Justru yang penting dicatat di sini adalah apa yang terjadi pada Rabu ini. Alhamdulillah, akhirnya stasiun-kerjaku siaplah. Dengan meja yang lapang dan rapi begini, Insya Allah pikiranku pun akan tertata. Bagaimanapun, aku hanya pindah tempat, atau--seperti kata Japri--benar-benar kerja dari rumah. Bukan lagi dari 25D8 entah-entah tempatku memesan udon tahu jamur masak saus tirem dan mie udang bawang saus teriyaki seharga Rp 280.000. Di tepian Cikumpa sini, ayam goreng mentega, cah kangkung udang, fuyunghai udang, hanya sepertiganya.

Aku adalah seorang peneliti dari Institut Penelitian Ilmu-ilmu Sosial Amsterdam. Memang Insya Allah aku bekerja dari tepian Cikumpa, dan ini semata-mata adalah sebagian dari belas-kasihanNya padaku. Aku bersyukur stasiun-kerjaku telah siap. Semoga sumpal-telinga yang ada padaku kini memadai untuk meredam kebisingan, memberikanku ketenangan sampai-sampai aku dapat mendengar diriku sendiri berpikir.

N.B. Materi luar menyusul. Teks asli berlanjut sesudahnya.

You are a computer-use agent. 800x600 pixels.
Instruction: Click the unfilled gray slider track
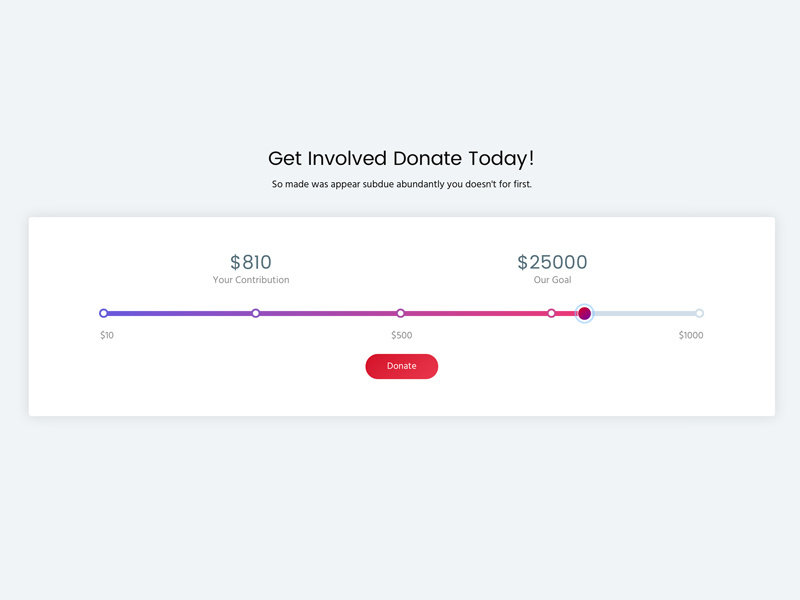[x=645, y=314]
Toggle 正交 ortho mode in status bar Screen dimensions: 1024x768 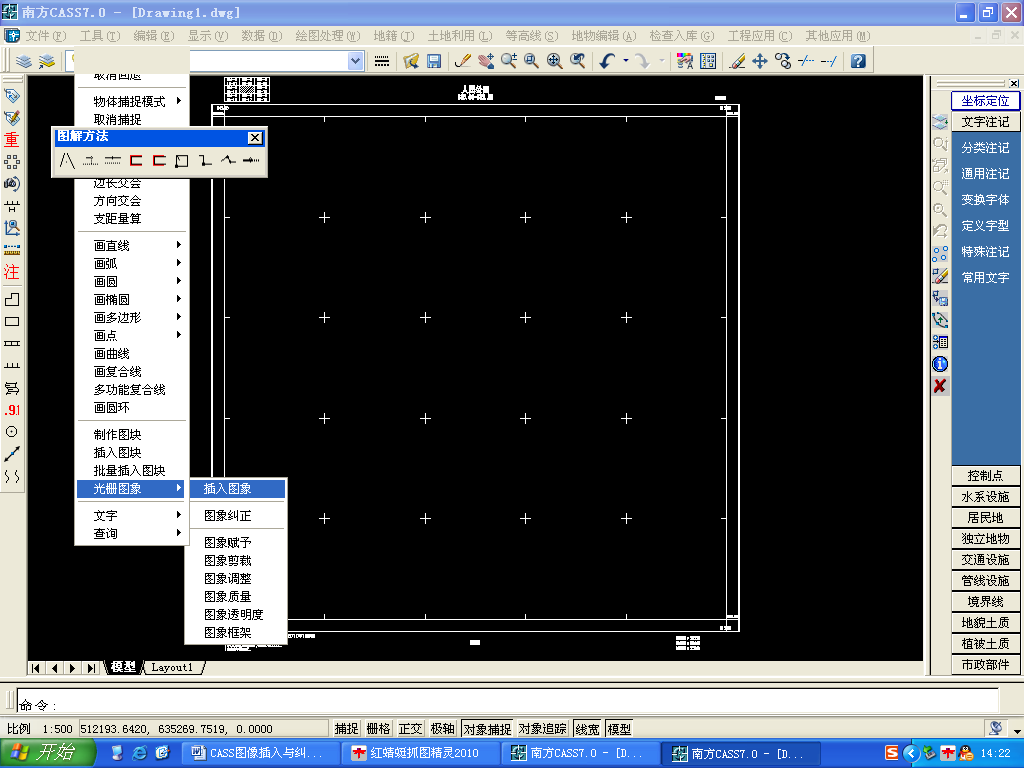[410, 729]
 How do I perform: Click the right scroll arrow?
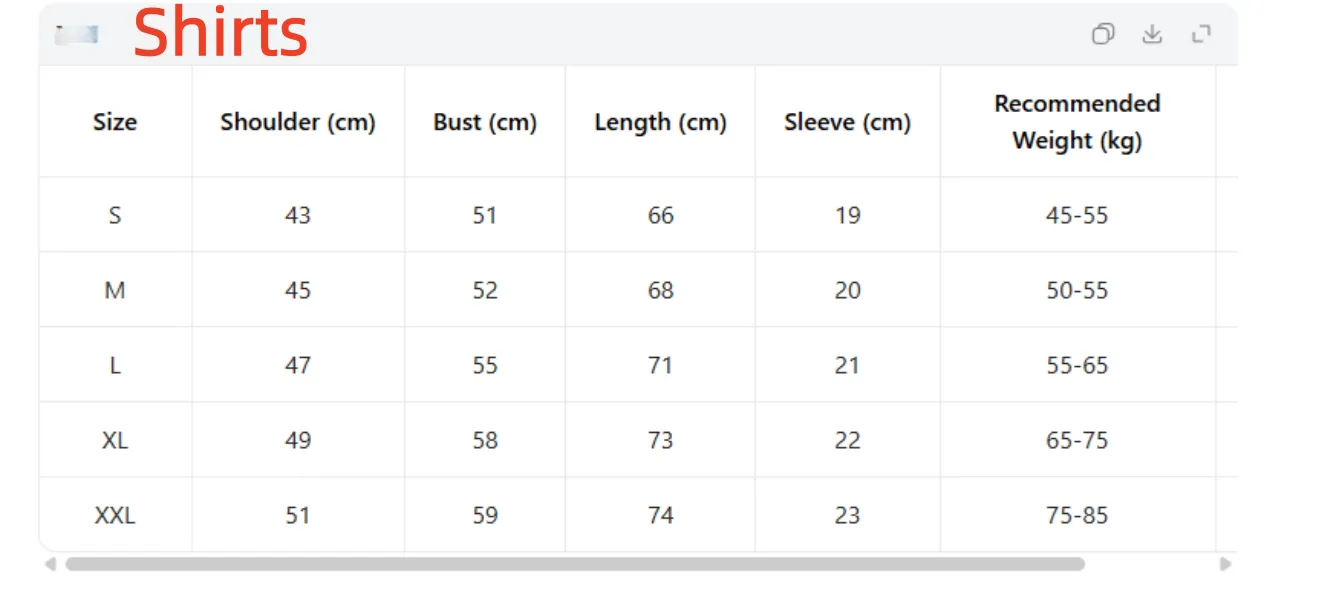(x=1225, y=564)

Tentu saja tidak malam ini, karena bahkan aku seharusnya mendengar diriku sendiri bertakbir memuji kebesaranNya, Sang Maha Belas-kasih.

Allah Maha Besar, Allah Maha Besar, Allah Maha Besar.
Tiada tuhan selain Allah, Allah Maha Besar.
Allah Maha Besar, dan kepadaNya segala pujian.